Мы молчали несколько минут. Я смотрел на нее. Она заметила мой взгляд и улыбнулась.

— Нравится вам повесть? — спросила она.

— Нет, — ответил я. — Мне кажется, автор выбрал неестественное положение.

— Чье?

— Жены. Если она не любила мужа, кто же мешал ей…

— Оставить его?.. — перебила она.

— Нет. Сказать ему об этом.

Она усмехнулась.

— Разбить чужую жизнь? Нет, автор прав, молодой человек. Порядочная женщина должна поступить так, как поступила эта женщина! — сказала она горячо и вдруг замолчала.

— И наконец, довольно того, что она позволяла любить себя другому, — проговорила она задумчиво, — любить светлой, высокой любовью, как может любить только чистая, неиспорченная юность.

Она поднялась с кресла, жмуря глаза, потягиваясь и изгибаясь всем телом с грацией кошки, нежащейся под лучами солнца, взглянула на меня и весело заметила:

— Какой еще вы юный мальчик! Вам сколько лет?

— Двадцать три! — серьезно проговорил я.

— Двадцать три! как много! — пошутила она над моим серьезным ответом.

Она тихо усмехнулась и вышла с балкона, забыв на столе цветок, который держала в руках.

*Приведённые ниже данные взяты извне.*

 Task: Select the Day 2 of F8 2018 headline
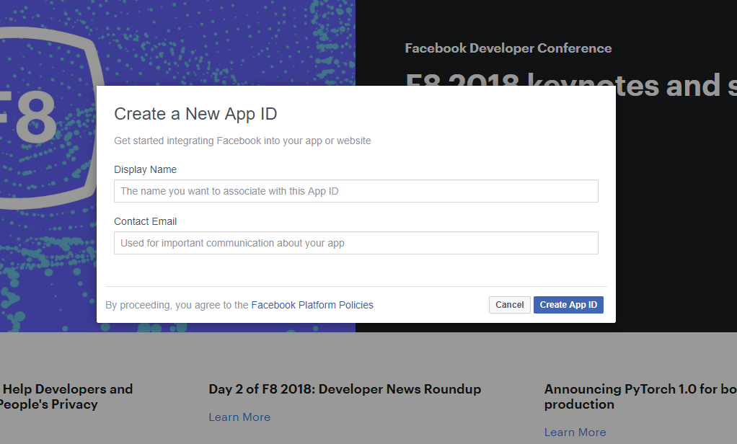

Не прошло и минуты, как она вернулась. Я быстро отдернул розу от своих губ и казался смущенным. Она взглянула, усмехнулась и не сказала ни слова. Я сидел, опустив голову, точно виноватый. Меня забавляла игра с этой кокеткой — забавляла и наполняла сердце каким-то злорадством. Мне нравилось, что она верит; мне приятно было, что эта светская, блестящая барыня, сперва третировавшая меня, как лакея, теперь держит себя на равной ноге и даже намекает о своей неудавшейся жизни с мужем. Конечно, она бесилась, что называется, с жиру, вообразила о своем несчастии от скуки. Сытая, богатая, окруженная общим поклонением, не знавшая, куда девать время, — мало ли каких глупостей не лезло ей в голову? А тут, под боком, молодой, свежий и, по совести сказать, далеко не уродливый малый, с пробивающимся пушком на румяных щеках, не смеющий поднять глаз на блестящую барыню и втайне по ней страдающий. Положение интересное для такой милой бездельницы, как она! Можно поиграть, позабавиться, пощекотать нервы двадцатитрехлетнего «мальчика» крепким пожатием, нежным взглядом, тонким, опьяняющим ароматом, которым, казалось, было пропитано все ее существо; пожалуй, пощекотать и свои нервы и потом забыть, как прошлогодний снег, несчастного учителя и с веселой усмешкой рассказывать какой-нибудь подобной же бездельнице, как смешон был этот медвежонок, осмеливавшийся робко вздыхать и вздрагивать в присутствии красавицы. Если я поступал неискренно, то у меня по крайней мере было оправдание. Я хотел ей понравиться, чтобы через мужа добиться положения, а она… Что оправдывало эту барыню, опытную светскую женщину двадцати шести-семи лет? Что заставляло ее как бы нечаянно спускать косынку с плеч и повертывать голыми плечами перед «скромным мальчиком», заставляя его вздрагивать не на шутку?

А с каким презрением эта же самая женщина говорила иногда о безнравственности прислуги; как жестока она была в своих приговорах, когда вопрос касался какой-нибудь девушки, оставившей родительский дом! Тогда глаза ее сверкали злостью, и она говорила о «нравственном падении» с патетической восторженностью, отыскивая во всем грязную сторону и относясь к «непорядочным» людям с нескрываемым презрением, хотя и была деятельным членом какого-то благотворительного общества.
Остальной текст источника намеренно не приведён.